By John Terauds on May 7, 2013

Judith Forst as Madame de Croissy in the Canadian Opera Company’s production of Dialogues des carmélites (Michael Cooper photo).
Judith Forst as Madame de Croissy in the Canadian Opera Company’s production of Dialogues des carmélites (Michael Cooper photo).

Judith Forst puts capital letters on the word ‘since:’ It’s been 47 years since the Vancouverite earned her Bachelor of Music at University of British Columbia and, this fall, 45 years since her début on stage at the Metropolitan Opera. The mezzo has been singing with the Canadian Opera Company since 1972. And she’s still at it.

Forst opens tomorrow night in the COC’s season-closing production of Dialogues des carmélites, an emotionally searing opera written in 1953 (and premiered in 1957) by French composer Francis Poulenc.

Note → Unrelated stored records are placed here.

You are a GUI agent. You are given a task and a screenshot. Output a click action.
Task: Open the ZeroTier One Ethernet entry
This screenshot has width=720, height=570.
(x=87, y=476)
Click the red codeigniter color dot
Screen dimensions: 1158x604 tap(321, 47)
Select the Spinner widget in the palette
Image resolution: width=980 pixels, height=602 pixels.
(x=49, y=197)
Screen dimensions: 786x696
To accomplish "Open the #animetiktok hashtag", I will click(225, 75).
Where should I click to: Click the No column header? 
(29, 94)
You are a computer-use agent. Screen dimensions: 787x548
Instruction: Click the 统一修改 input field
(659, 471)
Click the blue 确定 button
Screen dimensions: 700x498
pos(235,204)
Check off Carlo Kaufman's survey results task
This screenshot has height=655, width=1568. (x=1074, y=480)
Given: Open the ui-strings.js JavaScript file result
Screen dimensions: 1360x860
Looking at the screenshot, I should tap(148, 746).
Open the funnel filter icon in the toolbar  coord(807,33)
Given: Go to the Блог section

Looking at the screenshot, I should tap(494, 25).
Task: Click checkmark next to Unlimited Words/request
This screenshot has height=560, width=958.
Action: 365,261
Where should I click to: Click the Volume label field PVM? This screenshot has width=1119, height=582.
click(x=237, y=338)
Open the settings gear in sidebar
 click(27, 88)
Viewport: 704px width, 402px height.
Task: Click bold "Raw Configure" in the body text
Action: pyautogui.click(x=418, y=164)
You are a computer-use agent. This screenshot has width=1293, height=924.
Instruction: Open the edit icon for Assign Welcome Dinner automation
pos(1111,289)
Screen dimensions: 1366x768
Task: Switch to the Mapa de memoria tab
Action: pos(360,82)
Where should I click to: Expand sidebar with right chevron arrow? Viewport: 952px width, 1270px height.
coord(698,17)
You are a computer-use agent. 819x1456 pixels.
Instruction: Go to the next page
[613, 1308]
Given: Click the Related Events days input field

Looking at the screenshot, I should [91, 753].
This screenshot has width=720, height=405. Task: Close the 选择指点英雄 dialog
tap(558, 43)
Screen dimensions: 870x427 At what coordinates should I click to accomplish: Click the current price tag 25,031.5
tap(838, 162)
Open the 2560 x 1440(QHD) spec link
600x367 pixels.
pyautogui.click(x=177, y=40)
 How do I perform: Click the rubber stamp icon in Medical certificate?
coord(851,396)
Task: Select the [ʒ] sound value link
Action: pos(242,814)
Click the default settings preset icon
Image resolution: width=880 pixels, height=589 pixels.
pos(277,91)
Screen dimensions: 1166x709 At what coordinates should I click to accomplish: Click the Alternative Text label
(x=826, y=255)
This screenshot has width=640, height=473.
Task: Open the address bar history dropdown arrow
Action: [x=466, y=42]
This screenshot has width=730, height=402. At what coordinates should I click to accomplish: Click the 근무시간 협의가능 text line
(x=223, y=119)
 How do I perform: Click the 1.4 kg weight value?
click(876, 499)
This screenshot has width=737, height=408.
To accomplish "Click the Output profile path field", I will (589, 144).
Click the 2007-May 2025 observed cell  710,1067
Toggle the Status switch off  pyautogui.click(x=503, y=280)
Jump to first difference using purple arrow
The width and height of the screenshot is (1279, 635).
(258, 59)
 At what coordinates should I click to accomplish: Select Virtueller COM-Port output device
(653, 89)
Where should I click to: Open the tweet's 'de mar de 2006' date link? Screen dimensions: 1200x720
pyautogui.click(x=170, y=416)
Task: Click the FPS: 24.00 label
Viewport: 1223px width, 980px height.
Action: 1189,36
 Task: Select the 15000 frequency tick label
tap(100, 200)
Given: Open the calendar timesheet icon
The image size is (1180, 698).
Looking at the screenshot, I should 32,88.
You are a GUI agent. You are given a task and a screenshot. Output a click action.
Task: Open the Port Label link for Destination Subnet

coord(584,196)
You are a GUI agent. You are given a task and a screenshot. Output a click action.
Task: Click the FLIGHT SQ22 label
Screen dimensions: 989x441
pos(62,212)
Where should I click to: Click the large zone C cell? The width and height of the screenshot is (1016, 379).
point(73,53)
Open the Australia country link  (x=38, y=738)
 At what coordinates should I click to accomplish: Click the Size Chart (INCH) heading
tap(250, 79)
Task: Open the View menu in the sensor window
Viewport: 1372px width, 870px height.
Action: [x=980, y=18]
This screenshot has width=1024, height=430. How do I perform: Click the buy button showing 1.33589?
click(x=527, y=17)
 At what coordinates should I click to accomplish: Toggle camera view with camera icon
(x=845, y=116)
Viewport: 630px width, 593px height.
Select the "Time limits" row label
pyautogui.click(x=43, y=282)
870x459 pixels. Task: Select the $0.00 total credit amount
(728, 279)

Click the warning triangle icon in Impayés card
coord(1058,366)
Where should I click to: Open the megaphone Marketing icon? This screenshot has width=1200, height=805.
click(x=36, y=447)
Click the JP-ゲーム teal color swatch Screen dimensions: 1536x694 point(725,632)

The mezzo is part of a multi-generational constellation of Canadian singers, joining sopranos Isabel Bayrakdarian, Adrianne Pieczonka and Hélène Guilmette in the tragic story of an order of nuns sacrificed to the brutalities of the French Revolution.

The production may have originated in with Nederlandse Opera in 1997, but its director is Toronto-born-and-raised Robert Carsen, who has a highly respected history of distilling an opera to its essential dramatic elements.

The conductor is COC music director Johannes Debus, who has yet to meet an opera score that doesn’t love him back.

Like the abbess who brings audiences to tears in her gentle advice to the young novice in The Sound of Music, Forst sings the role of the leader to whom one looks for guidance and insight in Dialogues. But, as with the whole opera, this is the stuff of tragedy, not musical fluff — all of which spills out of Madame de Croissy as she lies on her deathbed at the end of the first act.

The thought of seeing these great Canadian artists on stage together makes me think of how Forst is the country’s oldest working representative of what our opera singers have achieved since World War II.

Before then, opera in Canada was something done by music schools, determined amateurs and touring companies — usually the Metropolitan Opera. To have a career, one left Canada and never came back.

Now the country’s big cities have their own companies — good ones that do great work (including new opera, in the case of the West). A young Canadian singer can get their start here, go abroad for practical experience and to build a repertoire of roles, then come back and enjoy the comforts of home.

Bayrakdarian, Guilmette and Pieczonka are loved outside Canada and could just as easily pursue their busy calendars from base camp in Munich or Paris or New York. But they prefer home.

Forst was there first, moving to New York to work as a company member at the Met in the late ’60s and early ’70s. She continues to sing around the world and enjoys a network of legendary operatic friends on either side of the Atlantic. But home has been and always will be New Westminster.

The mezzo took time out to be a mother, something a generation before hers labelled as career suicide. Bayrakdarian has been able to do the same. Pieczonka is also a proud mother.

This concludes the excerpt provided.